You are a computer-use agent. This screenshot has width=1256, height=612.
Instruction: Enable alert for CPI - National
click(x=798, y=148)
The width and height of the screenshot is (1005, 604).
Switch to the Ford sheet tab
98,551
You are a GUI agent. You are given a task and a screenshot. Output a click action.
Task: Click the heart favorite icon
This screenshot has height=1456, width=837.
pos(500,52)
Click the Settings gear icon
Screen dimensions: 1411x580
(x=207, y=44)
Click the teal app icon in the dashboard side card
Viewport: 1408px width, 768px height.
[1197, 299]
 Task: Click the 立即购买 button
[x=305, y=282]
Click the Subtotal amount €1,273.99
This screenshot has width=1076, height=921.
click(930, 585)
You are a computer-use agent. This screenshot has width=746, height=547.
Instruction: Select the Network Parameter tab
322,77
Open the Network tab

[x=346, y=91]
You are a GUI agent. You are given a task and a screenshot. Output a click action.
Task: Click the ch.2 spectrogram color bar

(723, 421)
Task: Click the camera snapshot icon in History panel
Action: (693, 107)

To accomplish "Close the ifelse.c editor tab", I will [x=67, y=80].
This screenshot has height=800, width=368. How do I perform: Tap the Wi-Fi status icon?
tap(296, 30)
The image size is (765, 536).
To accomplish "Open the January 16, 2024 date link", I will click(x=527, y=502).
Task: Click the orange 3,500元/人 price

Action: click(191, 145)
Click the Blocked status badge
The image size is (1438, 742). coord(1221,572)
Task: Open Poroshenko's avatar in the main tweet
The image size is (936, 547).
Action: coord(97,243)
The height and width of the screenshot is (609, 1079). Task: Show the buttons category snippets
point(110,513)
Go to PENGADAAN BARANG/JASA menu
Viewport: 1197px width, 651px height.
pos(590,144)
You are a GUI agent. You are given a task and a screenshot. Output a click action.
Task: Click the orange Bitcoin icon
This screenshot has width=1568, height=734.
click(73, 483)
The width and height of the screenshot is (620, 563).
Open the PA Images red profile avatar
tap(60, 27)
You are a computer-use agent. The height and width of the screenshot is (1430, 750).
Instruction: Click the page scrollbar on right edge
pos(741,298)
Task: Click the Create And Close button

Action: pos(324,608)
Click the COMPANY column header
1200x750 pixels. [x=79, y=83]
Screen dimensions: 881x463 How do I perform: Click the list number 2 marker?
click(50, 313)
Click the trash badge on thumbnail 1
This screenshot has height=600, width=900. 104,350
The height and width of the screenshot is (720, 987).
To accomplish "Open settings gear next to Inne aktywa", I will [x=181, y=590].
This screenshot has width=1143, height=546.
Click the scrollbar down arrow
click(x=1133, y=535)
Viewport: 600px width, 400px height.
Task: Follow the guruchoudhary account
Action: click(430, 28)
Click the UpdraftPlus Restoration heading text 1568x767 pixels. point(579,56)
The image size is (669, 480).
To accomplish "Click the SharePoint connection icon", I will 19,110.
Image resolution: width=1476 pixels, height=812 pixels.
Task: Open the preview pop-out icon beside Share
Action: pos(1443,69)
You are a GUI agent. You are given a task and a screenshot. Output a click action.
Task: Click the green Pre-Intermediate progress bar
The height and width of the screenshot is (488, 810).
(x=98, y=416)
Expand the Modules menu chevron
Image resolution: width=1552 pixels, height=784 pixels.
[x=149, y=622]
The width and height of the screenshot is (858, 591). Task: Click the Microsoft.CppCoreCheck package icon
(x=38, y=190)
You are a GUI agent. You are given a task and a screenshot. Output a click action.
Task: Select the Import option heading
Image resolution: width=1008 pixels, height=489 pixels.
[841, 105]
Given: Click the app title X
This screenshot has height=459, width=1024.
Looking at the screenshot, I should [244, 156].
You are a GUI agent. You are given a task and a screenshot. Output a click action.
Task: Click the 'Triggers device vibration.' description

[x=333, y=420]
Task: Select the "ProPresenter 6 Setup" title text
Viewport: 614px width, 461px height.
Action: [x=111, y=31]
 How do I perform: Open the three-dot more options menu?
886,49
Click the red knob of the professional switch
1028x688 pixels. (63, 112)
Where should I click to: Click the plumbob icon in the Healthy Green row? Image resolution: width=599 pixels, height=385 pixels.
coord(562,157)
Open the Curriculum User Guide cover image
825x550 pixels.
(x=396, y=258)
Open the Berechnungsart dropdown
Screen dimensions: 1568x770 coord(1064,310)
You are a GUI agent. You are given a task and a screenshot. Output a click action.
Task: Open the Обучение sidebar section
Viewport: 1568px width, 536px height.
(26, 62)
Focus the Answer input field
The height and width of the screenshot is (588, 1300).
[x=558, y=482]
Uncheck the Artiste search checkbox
■ ■ ■
__What to do__. Transcribe the records above exactly, keeping every line.

__Task answer__.
You are a computer-use agent. This screenshot has width=1256, height=612.
Instruction: Enable alert for CPI - National
click(x=798, y=148)
The width and height of the screenshot is (1005, 604).
Switch to the Ford sheet tab
98,551
You are a GUI agent. You are given a task and a screenshot. Output a click action.
Task: Click the heart favorite icon
This screenshot has height=1456, width=837.
pos(500,52)
Click the Settings gear icon
Screen dimensions: 1411x580
(x=207, y=44)
Click the teal app icon in the dashboard side card
Viewport: 1408px width, 768px height.
[1197, 299]
 Task: Click the 立即购买 button
[x=305, y=282]
Click the Subtotal amount €1,273.99
This screenshot has width=1076, height=921.
click(930, 585)
You are a computer-use agent. This screenshot has width=746, height=547.
Instruction: Select the Network Parameter tab
322,77
Open the Network tab

[x=346, y=91]
You are a GUI agent. You are given a task and a screenshot. Output a click action.
Task: Click the ch.2 spectrogram color bar

(723, 421)
Task: Click the camera snapshot icon in History panel
Action: (693, 107)

To accomplish "Close the ifelse.c editor tab", I will [x=67, y=80].
This screenshot has height=800, width=368. How do I perform: Tap the Wi-Fi status icon?
tap(296, 30)
The image size is (765, 536).
To accomplish "Open the January 16, 2024 date link", I will click(x=527, y=502).
Task: Click the orange 3,500元/人 price

Action: click(191, 145)
Click the Blocked status badge
The image size is (1438, 742). coord(1221,572)
Task: Open Poroshenko's avatar in the main tweet
The image size is (936, 547).
Action: coord(97,243)
The height and width of the screenshot is (609, 1079). Task: Show the buttons category snippets
point(110,513)
Go to PENGADAAN BARANG/JASA menu
Viewport: 1197px width, 651px height.
pos(590,144)
You are a GUI agent. You are given a task and a screenshot. Output a click action.
Task: Click the orange Bitcoin icon
This screenshot has width=1568, height=734.
click(73, 483)
The width and height of the screenshot is (620, 563).
Open the PA Images red profile avatar
tap(60, 27)
You are a computer-use agent. The height and width of the screenshot is (1430, 750).
Instruction: Click the page scrollbar on right edge
pos(741,298)
Task: Click the Create And Close button

Action: pos(324,608)
Click the COMPANY column header
1200x750 pixels. [x=79, y=83]
Screen dimensions: 881x463 How do I perform: Click the list number 2 marker?
click(50, 313)
Click the trash badge on thumbnail 1
This screenshot has height=600, width=900. 104,350
The height and width of the screenshot is (720, 987).
To accomplish "Open settings gear next to Inne aktywa", I will [x=181, y=590].
This screenshot has width=1143, height=546.
Click the scrollbar down arrow
click(x=1133, y=535)
Viewport: 600px width, 400px height.
Task: Follow the guruchoudhary account
Action: click(430, 28)
Click the UpdraftPlus Restoration heading text 1568x767 pixels. point(579,56)
The image size is (669, 480).
To accomplish "Click the SharePoint connection icon", I will 19,110.
Image resolution: width=1476 pixels, height=812 pixels.
Task: Open the preview pop-out icon beside Share
Action: pos(1443,69)
You are a GUI agent. You are given a task and a screenshot. Output a click action.
Task: Click the green Pre-Intermediate progress bar
The height and width of the screenshot is (488, 810).
(x=98, y=416)
Expand the Modules menu chevron
Image resolution: width=1552 pixels, height=784 pixels.
[x=149, y=622]
The width and height of the screenshot is (858, 591). Task: Click the Microsoft.CppCoreCheck package icon
(x=38, y=190)
You are a GUI agent. You are given a task and a screenshot. Output a click action.
Task: Select the Import option heading
Image resolution: width=1008 pixels, height=489 pixels.
[841, 105]
Given: Click the app title X
This screenshot has height=459, width=1024.
Looking at the screenshot, I should [244, 156].
You are a GUI agent. You are given a task and a screenshot. Output a click action.
Task: Click the 'Triggers device vibration.' description

[x=333, y=420]
Task: Select the "ProPresenter 6 Setup" title text
Viewport: 614px width, 461px height.
Action: [x=111, y=31]
 How do I perform: Open the three-dot more options menu?
886,49
Click the red knob of the professional switch
1028x688 pixels. (63, 112)
Where should I click to: Click the plumbob icon in the Healthy Green row? Image resolution: width=599 pixels, height=385 pixels.
coord(562,157)
Open the Curriculum User Guide cover image
825x550 pixels.
(x=396, y=258)
Open the Berechnungsart dropdown
Screen dimensions: 1568x770 coord(1064,310)
You are a GUI agent. You are given a task and a screenshot. Output a click action.
Task: Open the Обучение sidebar section
Viewport: 1568px width, 536px height.
(26, 62)
Focus the Answer input field
The height and width of the screenshot is (588, 1300).
[x=558, y=482]
Uncheck the Artiste search checkbox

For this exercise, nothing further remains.